Caleigh O’Bryant loved being a witch. It suited her just fine, and heck, having magic course through your body at the height of a spell was a pretty awesome feeling.
Unfortunately the whole being-a-witch thing meant the Tri-Goddess, or rather her representatives, led the coven. And wasn’t it just lovely that the San Francisco coven was big enough to warrant all three representatives: the maid, the mother, and
the crone? They were just so lucky.
Especially when all three of them called you into their office—she still found it weird to put the words goddess
into one sentence—and told you to find an ancient codex because it included an incantation that would send a newly awakened god back to his dimension. Turned out when Cernnunos, a version of the Green Man and the protector of everything green and alive, awoke, he hadn’t been too happy with the state of the planet. He’d decided that humanity was at fault and needed to be removed.
He wasn’t wrong, they had made a complete mess of the world, but sending a plague that killed its victims slowly and with torturous pain wasn’t exactly the best solution.

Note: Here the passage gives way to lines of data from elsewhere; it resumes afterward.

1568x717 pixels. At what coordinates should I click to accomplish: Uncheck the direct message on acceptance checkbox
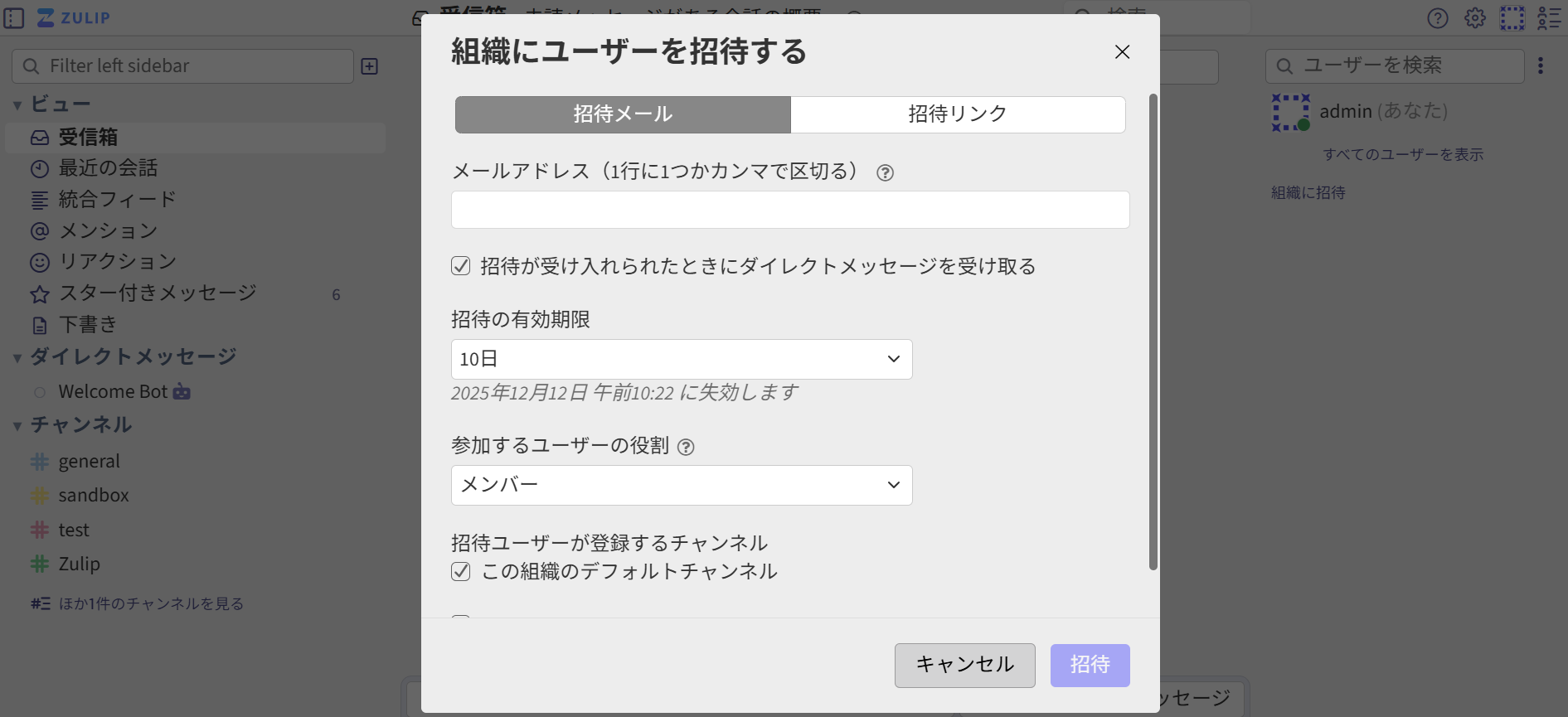pos(461,266)
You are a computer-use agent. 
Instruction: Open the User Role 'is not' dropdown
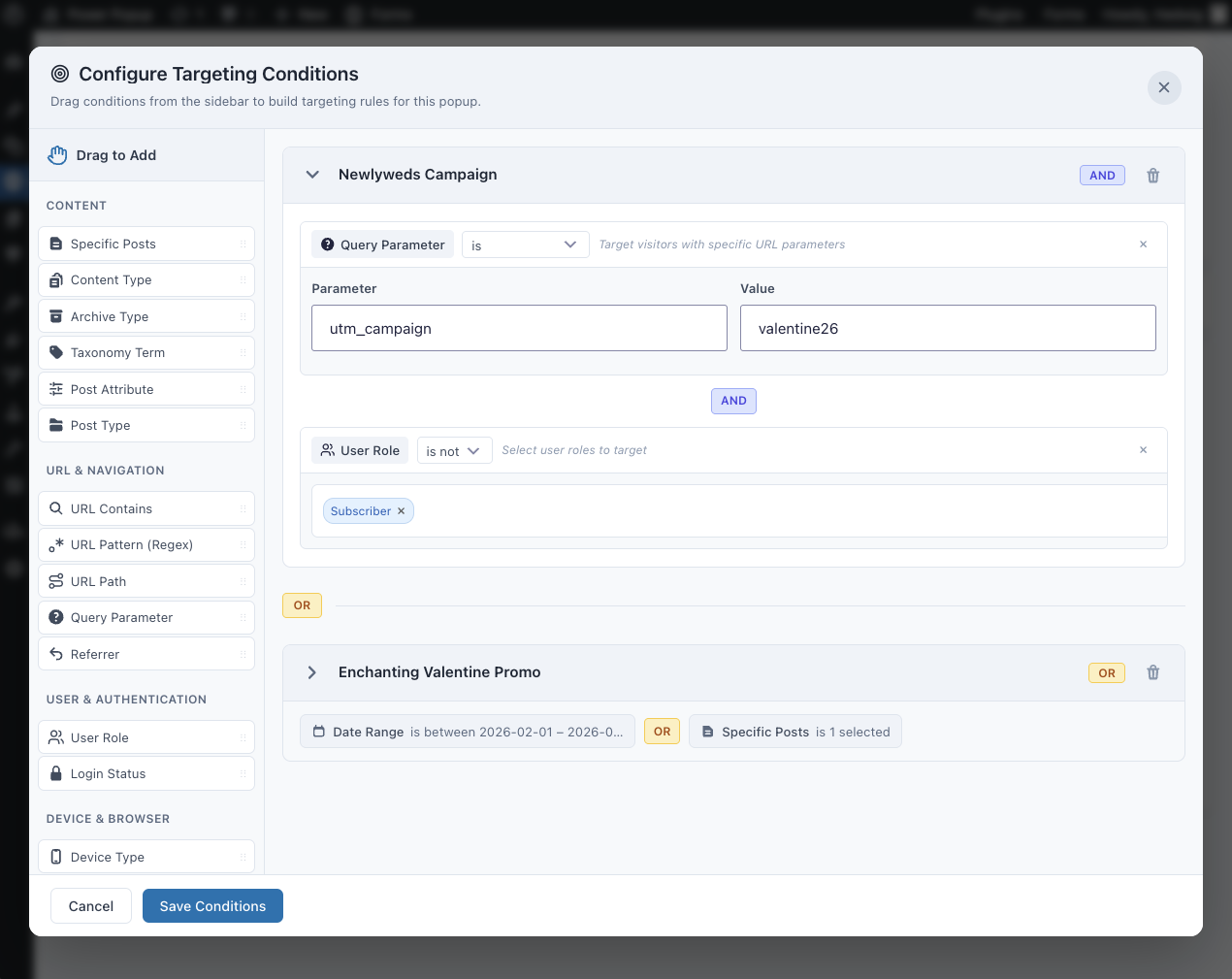[454, 451]
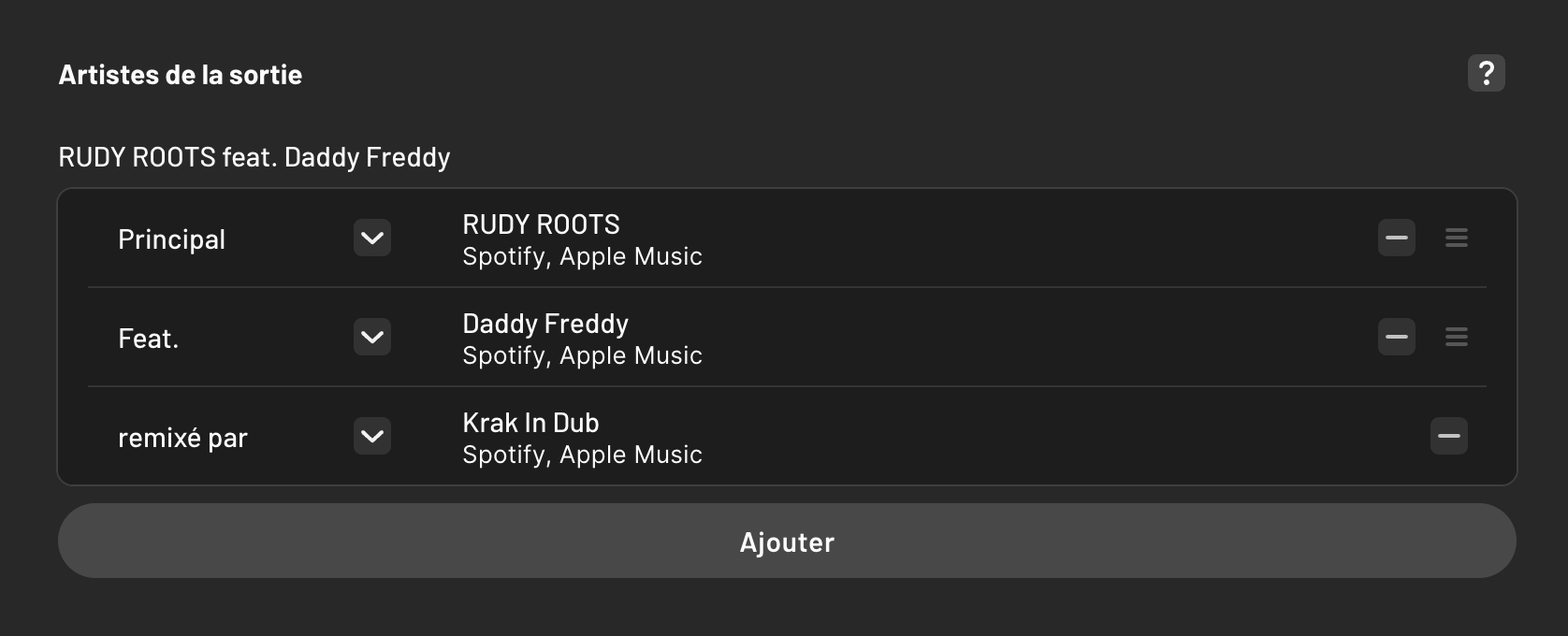
Task: Expand the Feat. role dropdown arrow
Action: pos(372,337)

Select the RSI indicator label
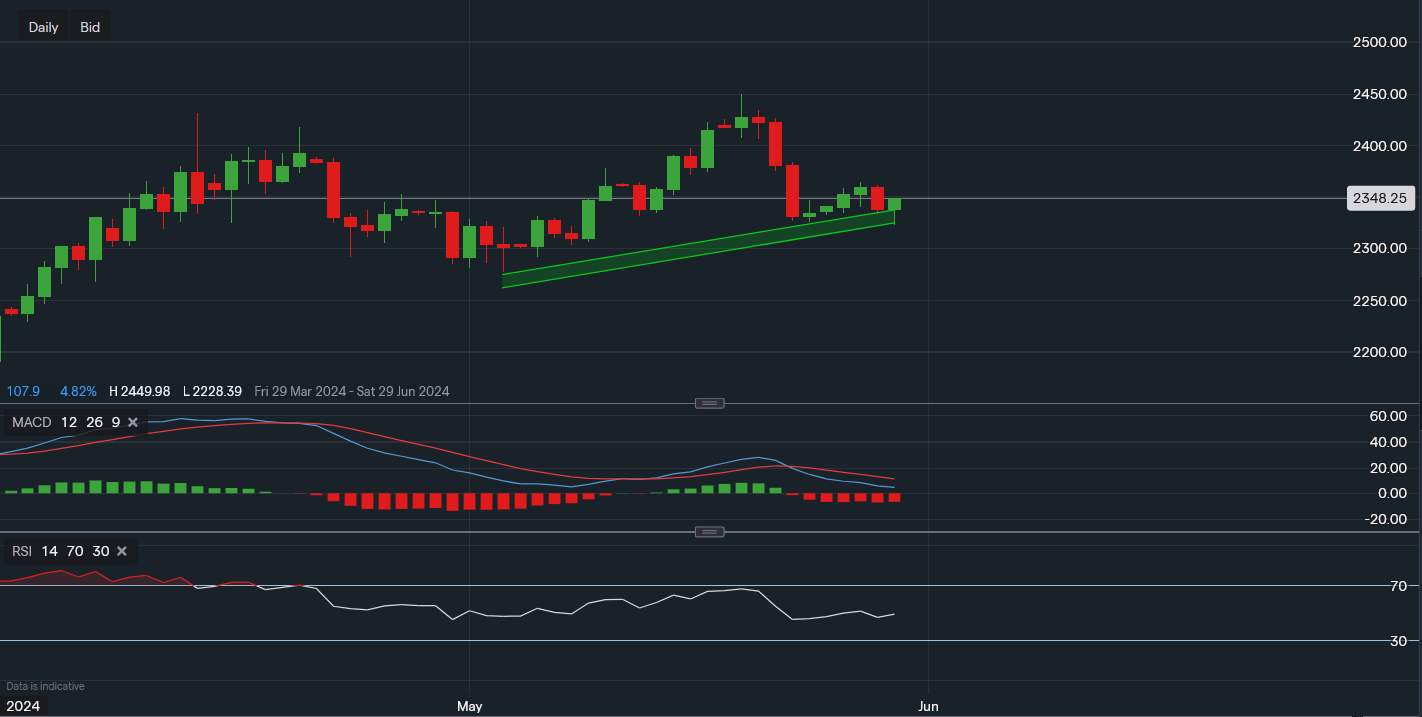20,551
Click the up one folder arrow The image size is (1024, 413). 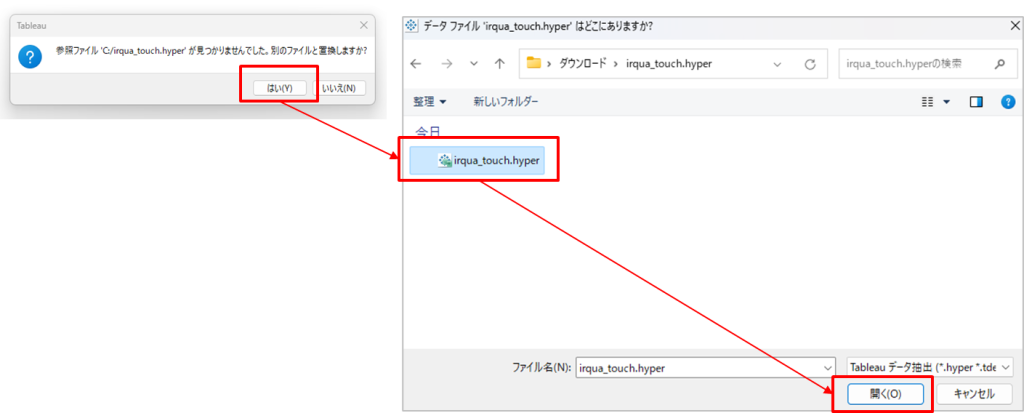click(499, 63)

Caleigh rubbed her brow. The illness stumped doctors. Panic had begun to creep into the population. Her neighbors and friends were stocking up on supplies. Online articles mentioned gun sales had doubled in the Bay Area in the last five days. And at her store customers had been buying up homesteading and survival books.
So far the outbreaks were contained in four or five major cities across most of the larger countries, but doomsday lovers were quick to point out that if no countermeasures were found, the plague would continue to spread unstoppably. Once the victims had reached a certain number, the balance would tip and humanity would die.
For once those doomsday lovers knew what they were talking about, which was why Mai, Zoe, and Caleigh had been sent on individual quests to find ways to take out the god. It was Caleigh’s job to find this codex, and she had a measly seven days.
If she failed, Cernnunos would be one step closer to ending the world.
Humanity a big fat zero.
It also meant that Mai and Zoe would have to carry Caleigh’s failure. It would be all up to them.
Just the tiniest bit of pressure.
Caleigh had no idea how she got pulled into this. She wasn’t a superwitch, nor did she have an IQ that floated just below the ceiling like Mai did. And she definitely wasn’t someone as good at thinking outside the box as Zoe.
But here she was at eight forty-nine in the morning about to knock on the door of one Finch Carson, the man who supposedly had this codex in his collection. And might be willing to sell it.
She slumped back in her car seat.
Did it make her the worst person in the world that she wasn’t that excited about this quest because it meant missing her monthly book club? She loved books and the great discussions her little group usually had, but the main reason she was bummed was that she wouldn’t sit beside yummy and delicious Sawyer for two-plus hours.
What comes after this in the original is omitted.